De pie ante los cepillos, peines y cajitas de plata del tocador de Philip, recordó que, como otras personas observan el sol y la lluvia como barómetros de sus humores, ella había corrido todos los días a mirar aquellos objetos de plata. Cuando su padre atravesaba épocas borrascosas y deseaba abandonar el hogar, aquellos objetos estaban desordenados, sin brillo. Y, cuando se hallaba en la cumbre del éxito, la armonía y el placer, los objetos estaban simétricamente colocados y bien bruñidos. Las iniciales brillaban con exquisita iridescencia. Y, en los días de gran discordia y tragedia, desaparecían completamente y ocupaban sus huecos en el neceser. Por eso, Stella los consultaba como barómetros de su clima emocional.
Cuando él abandonó definitivamente el hogar, pareció que ninguno de los objetos que quedaban poseía aquella capacidad de fulgor, de emitir un brillo. Fue una transición de la fosforescencia al gris constante.
Cuando él se marchó, la vida de Stella cambió de color.

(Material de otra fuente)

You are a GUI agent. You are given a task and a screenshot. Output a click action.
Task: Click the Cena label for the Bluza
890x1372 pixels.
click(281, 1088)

El sólo tomaba el placer, pero también emitía este placer a su alrededor. Cuando ella se vio apartada de ese esplendor y alejada del brillo de los objetos hermosos, se vio arrojada a la tristeza.
¿Cómo podía haberse ido la alegría con el padre?

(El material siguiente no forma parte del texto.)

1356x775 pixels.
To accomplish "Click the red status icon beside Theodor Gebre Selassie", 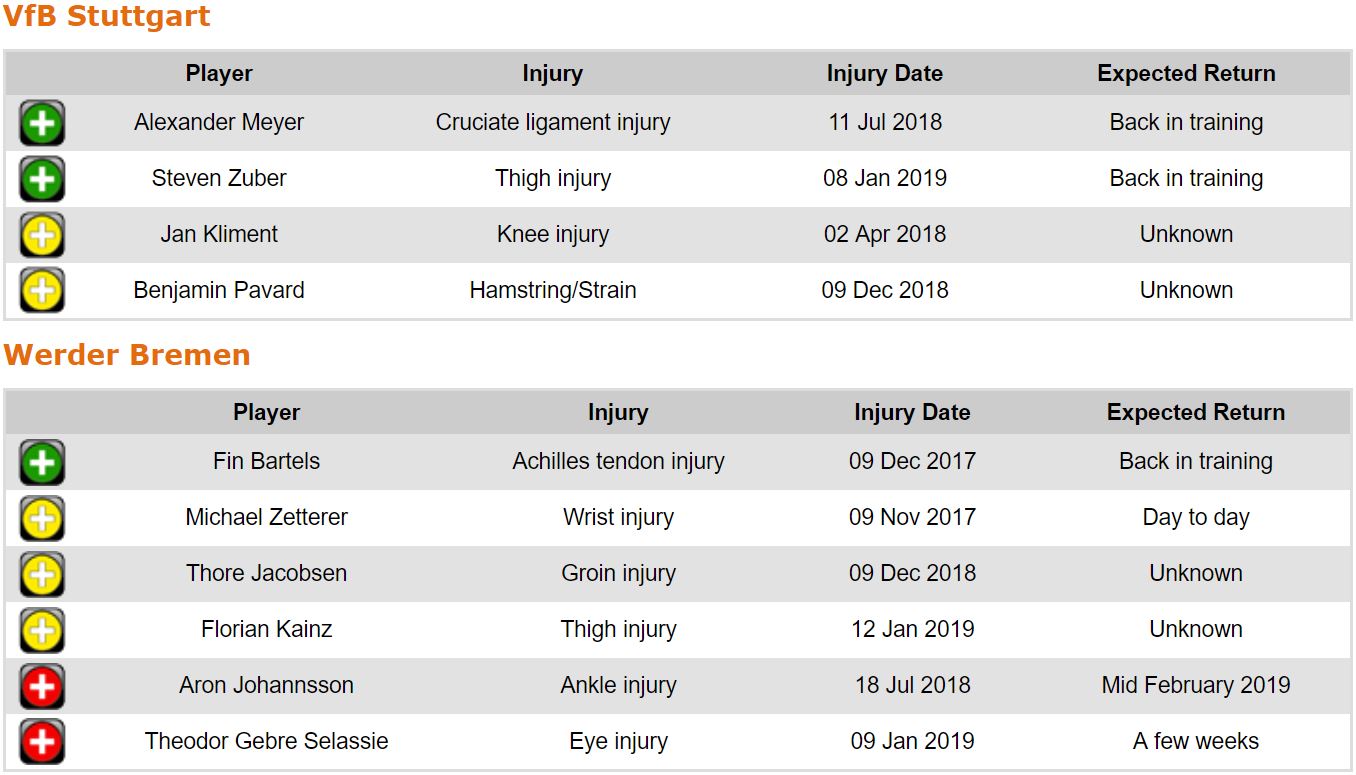I will click(x=42, y=743).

Una persona podía marcharse sin llevárselo todo con ella. ¡Habría podido dejarle un cofrecillo del que extraer alegría a su antojo! Habría podido dejarle el juego de tocador de plata. Pero no, se lo llevó todo con él porque se llevó la fe, la fe de Stella en el amor, y la dejó a merced de dudas y temores. Los seres humanos poseen un millón de diminutas compuertas para comunicarse. Cuando se sienten amenazados las cierran, se rodean de barricadas. Stella las cerró todas. Apareció el ahogo. Asfixia de los sentimientos. Apareció en la pantalla, en una nueva cinta. Su rostro estaba inmóvil como una máscara. No era Stella.
Era la apariencia exterior de Stella.
La gente le enviaba enormes ramos de flores exóticas. Continuaban enviándole flores. Ella firmaba los recibos, incluso firmaba notas de agradecimiento. Flores para los muertos, murmuraba. Con un poco de alambre y un soporte redondo, hubiesen servido perfectamente.